Clegg should apologise not just about tuition fees, but about economy
September 27th, 2012Clegg, alias Osborne in sheep’s clothing, tries to pretend he’s sorry about tuition fees (though actually he isn’t, he’s only sorry about having made a commitment which it turned out politically inconvenient to keep to), but his speech yesterday showed not a scintilla of contrition about what he should really be apologising about, namely supporting the coalition hook, line and sinker on the economy and thus allowing Osborne’s disastrous austerity policies to go through. Either he has no understanding of, or no interest in, economics or he will do nothing to compromise his grip on office, or quite likely both. It is finally consigning the LibDem party to irrelevance if, as he indicated yesterday, he goes all the way with the current austerity (and presumably the intensification of it with the proposed extra £10-14bn cuts to benefits) on the grounds that there is no alternative. It reveals yet again that the right wing of the Tory party, the Orange Group in the LibDems (to which Clegg belongs) and the Blairite wing of the Labour party are in their different ways all one party.
The central dividing line in British politics today lies in the handling of the recession. The Osbornites, the Cleggites and the Blairites all believe that the right response is fiscal toughness, being prepared to ‘take hard decisions in hard times’, getting the deficit down at any cost as a preparation for renewed growth. It isn’t just that this has caused enormous impoverishment – from job losses, pay freezes, spending cuts, and a bonfire of benefits – nor even that it’s one class dumping on another, it’s simply that it’s downright wrong. The purveyors of this conventional wisdom are stuck with growth that is negative, demand that is shrinking, and – to cap it all – a deficit that is actually growing.
It is incredible that almost the whole political class, with the honourable exception of Vince Cable, continues to charge like some herd of Gadarene swine over the cliff into deepening recession. If the fall in tax receipts, fuelled by shrinking incomes, exceeds the cutback in the deficit, the recession can only get deeper and last longer. If the cross-party conventional wisdom continues to believe that supply-side adjustments can trigger growth, when the huge void in demand is so manifestly the central problem, Britain is, unnecessarily, condemned to unremitting austerity for a very long time.
Like Sherlock Holmes’ dog that didn’t bark in the night, the disregard of the obvious solution is almost unbearable.
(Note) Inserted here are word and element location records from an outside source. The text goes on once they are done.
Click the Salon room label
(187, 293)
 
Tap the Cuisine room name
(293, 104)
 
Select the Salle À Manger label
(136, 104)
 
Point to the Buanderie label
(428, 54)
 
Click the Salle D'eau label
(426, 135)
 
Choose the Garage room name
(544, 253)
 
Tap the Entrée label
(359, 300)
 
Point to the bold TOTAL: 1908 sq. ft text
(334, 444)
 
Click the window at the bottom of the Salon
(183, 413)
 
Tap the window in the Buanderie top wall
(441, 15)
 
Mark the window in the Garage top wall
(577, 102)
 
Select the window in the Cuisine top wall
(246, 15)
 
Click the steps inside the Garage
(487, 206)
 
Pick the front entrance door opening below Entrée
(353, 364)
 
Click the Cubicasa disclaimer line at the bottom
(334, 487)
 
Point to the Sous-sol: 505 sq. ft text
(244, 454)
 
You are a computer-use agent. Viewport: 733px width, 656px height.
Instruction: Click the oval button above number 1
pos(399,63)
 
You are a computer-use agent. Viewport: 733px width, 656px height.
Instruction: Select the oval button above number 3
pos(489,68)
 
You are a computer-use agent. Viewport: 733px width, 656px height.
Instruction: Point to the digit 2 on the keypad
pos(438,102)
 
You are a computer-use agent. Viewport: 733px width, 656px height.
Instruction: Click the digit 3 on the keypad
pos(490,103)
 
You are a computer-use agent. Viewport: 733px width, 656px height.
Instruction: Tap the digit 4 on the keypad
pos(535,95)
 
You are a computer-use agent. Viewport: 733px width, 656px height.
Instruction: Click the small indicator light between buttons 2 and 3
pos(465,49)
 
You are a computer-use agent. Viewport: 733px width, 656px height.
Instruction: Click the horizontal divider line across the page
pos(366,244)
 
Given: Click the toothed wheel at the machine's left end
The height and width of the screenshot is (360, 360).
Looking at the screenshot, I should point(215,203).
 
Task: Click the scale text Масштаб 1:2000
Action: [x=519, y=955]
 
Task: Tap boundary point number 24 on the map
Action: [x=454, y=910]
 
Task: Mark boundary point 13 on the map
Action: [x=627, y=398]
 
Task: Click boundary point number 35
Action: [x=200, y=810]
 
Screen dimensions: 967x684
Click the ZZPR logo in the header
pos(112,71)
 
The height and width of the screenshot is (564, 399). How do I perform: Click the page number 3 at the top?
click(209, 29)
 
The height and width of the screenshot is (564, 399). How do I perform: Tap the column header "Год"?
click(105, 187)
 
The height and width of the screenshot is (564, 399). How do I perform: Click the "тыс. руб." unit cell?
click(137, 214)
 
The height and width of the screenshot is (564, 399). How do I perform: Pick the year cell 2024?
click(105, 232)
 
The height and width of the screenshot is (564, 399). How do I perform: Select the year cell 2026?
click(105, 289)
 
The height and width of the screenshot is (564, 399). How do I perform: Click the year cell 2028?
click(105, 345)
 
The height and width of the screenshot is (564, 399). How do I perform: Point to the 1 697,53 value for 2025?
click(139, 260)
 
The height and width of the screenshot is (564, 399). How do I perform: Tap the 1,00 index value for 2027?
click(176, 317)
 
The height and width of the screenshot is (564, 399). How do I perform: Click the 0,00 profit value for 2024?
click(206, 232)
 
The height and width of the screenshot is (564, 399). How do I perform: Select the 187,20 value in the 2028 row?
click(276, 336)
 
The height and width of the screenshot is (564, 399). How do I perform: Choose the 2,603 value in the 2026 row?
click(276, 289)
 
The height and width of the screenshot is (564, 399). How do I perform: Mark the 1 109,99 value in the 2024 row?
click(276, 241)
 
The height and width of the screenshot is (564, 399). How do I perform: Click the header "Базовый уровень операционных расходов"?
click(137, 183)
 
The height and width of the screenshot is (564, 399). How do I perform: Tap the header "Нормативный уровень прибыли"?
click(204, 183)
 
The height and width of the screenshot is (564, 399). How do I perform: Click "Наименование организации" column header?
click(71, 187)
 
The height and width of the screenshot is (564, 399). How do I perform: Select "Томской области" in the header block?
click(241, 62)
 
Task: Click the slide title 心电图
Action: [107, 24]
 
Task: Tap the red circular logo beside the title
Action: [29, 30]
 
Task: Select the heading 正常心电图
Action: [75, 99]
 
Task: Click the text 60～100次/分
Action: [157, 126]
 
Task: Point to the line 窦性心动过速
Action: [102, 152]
Instead of generating another £50bn of quantitative easing to feed the banks which don’t lend on, the printed money should be used for direct investment and job creation in manufacturing (houses, infrastructure, green economy). Instead of hitting the poor with further massive cuts, the mega-rich should be taxed on their gains in the last ten years to provide the jobs to drive real growth. Instead of pretending that any further borrowing is out of the question, with a base rate of just 0.5% a £30bn investment fund could be raised for a mere £150m, a sum that could be repaid three times over once the block on growth was broken.














September 27th, 2012 at 8:22 pm
Fine stuff as usual, Michael.
September 29th, 2012 at 11:23 am
The whole bloody bunch of you’s need to apologies, you saw how many people voted at the last election and I suspect even less will be bothered with all politicians being basically the same.